-- WORK INSTRUCTIONS --
Return the stretch from the line with "Image resolution: width=608" through the line with "Open Batch for depth maps" in the data below, character for character, skipping all pictures.

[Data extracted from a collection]
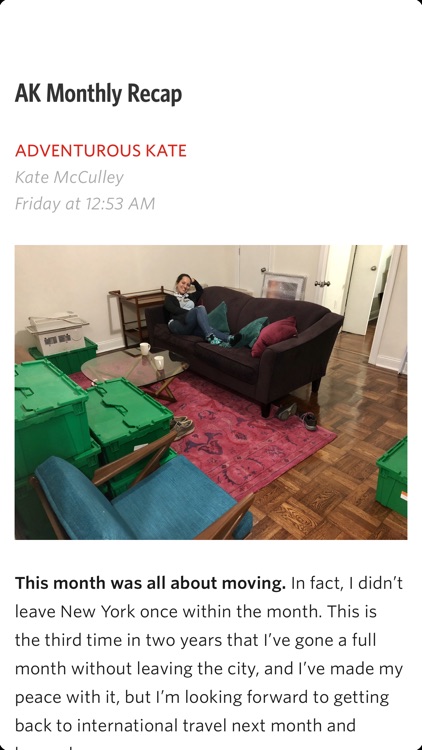The image size is (422, 750).
Task: Tap the shoes beside the sofa leg
Action: [298, 416]
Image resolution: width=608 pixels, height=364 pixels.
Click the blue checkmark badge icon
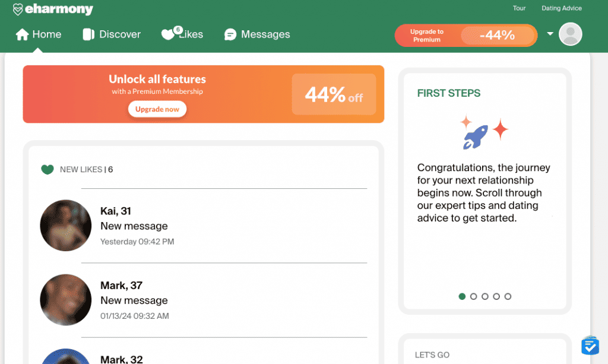590,346
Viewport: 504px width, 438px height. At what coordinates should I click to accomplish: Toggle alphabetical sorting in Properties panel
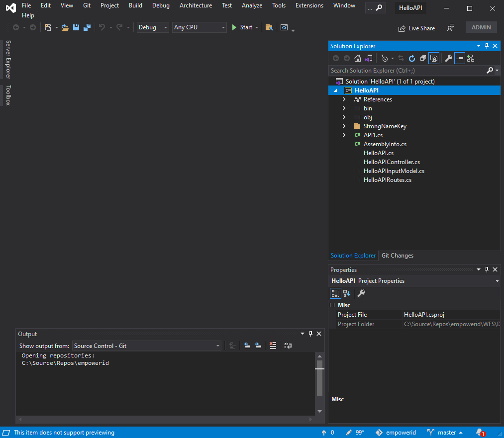coord(346,293)
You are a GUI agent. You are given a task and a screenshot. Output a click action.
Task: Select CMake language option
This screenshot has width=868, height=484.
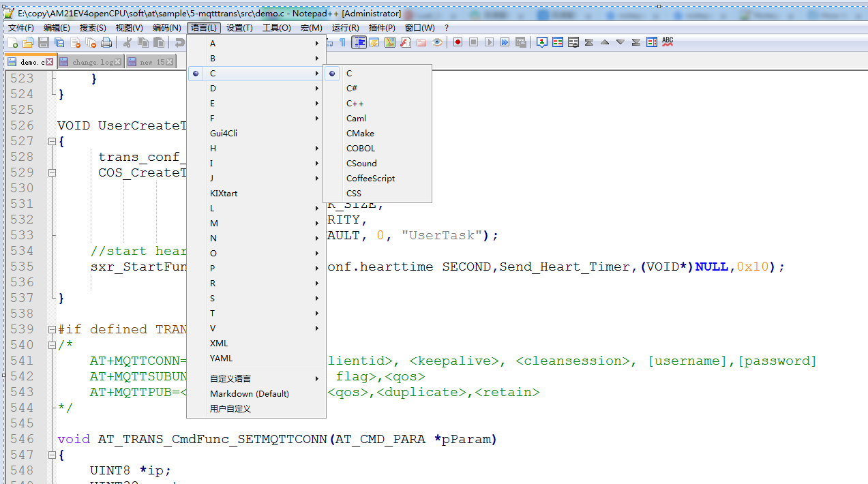coord(360,134)
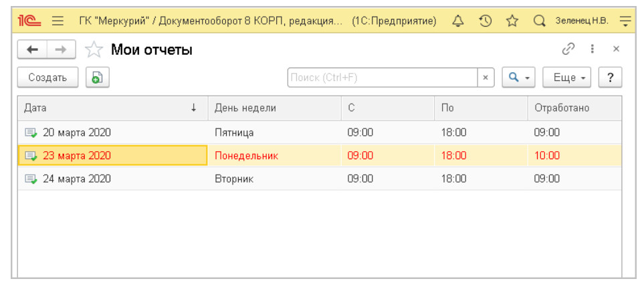Viewport: 644px width, 285px height.
Task: Add Мои отчеты to favorites
Action: tap(96, 50)
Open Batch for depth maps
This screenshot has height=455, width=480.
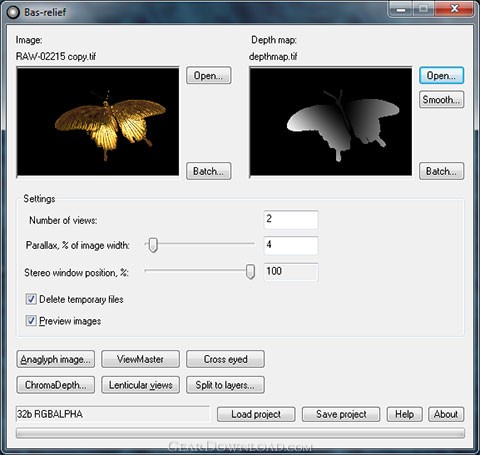[441, 171]
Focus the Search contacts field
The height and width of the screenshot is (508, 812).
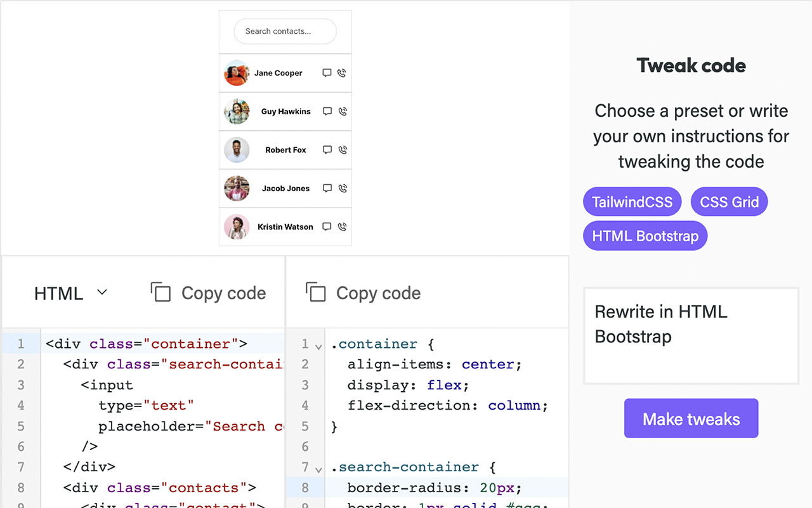[285, 31]
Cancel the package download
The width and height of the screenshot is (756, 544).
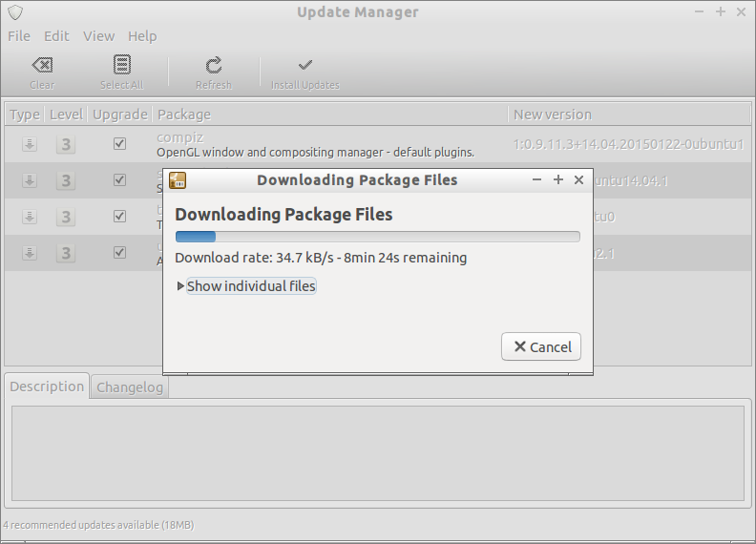tap(541, 346)
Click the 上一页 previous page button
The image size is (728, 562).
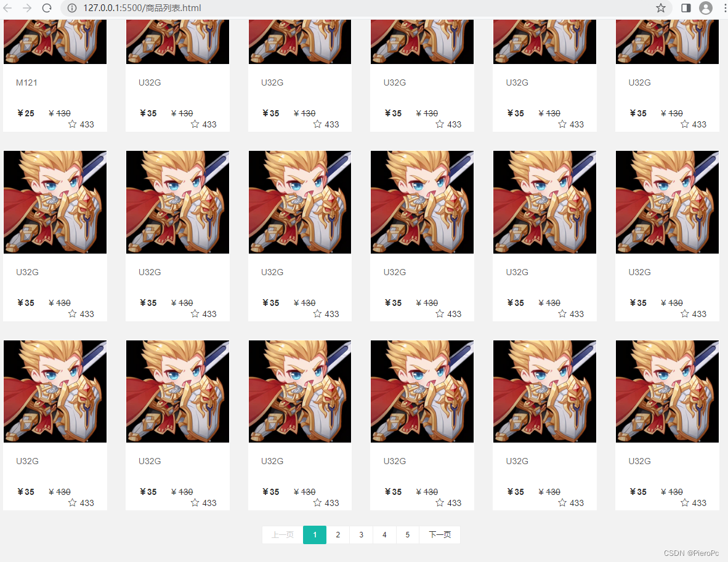283,535
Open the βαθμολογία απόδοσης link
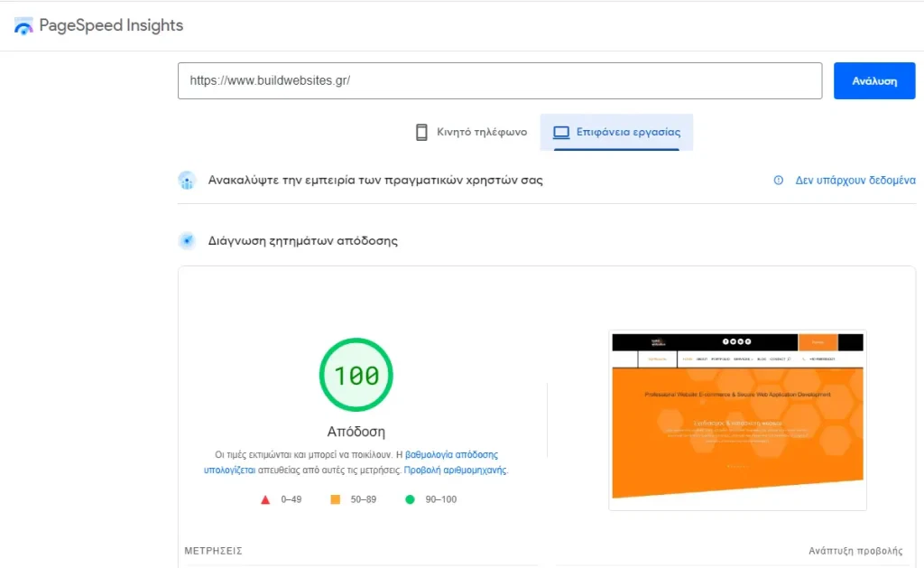Viewport: 924px width, 568px height. click(451, 454)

-- WORKED SOLUTION --
Image resolution: width=608 pixels, height=364 pixels.
Click the blue checkmark badge icon
590,346
Viewport: 504px width, 438px height. At what coordinates should I click to accomplish: Toggle alphabetical sorting in Properties panel
coord(346,293)
You are a GUI agent. You are given a task and a screenshot. Output a click action.
Task: Select CMake language option
This screenshot has width=868, height=484.
coord(360,134)
Viewport: 644px width, 285px height.
Task: Add Мои отчеты to favorites
Action: tap(96, 50)
Open Batch for depth maps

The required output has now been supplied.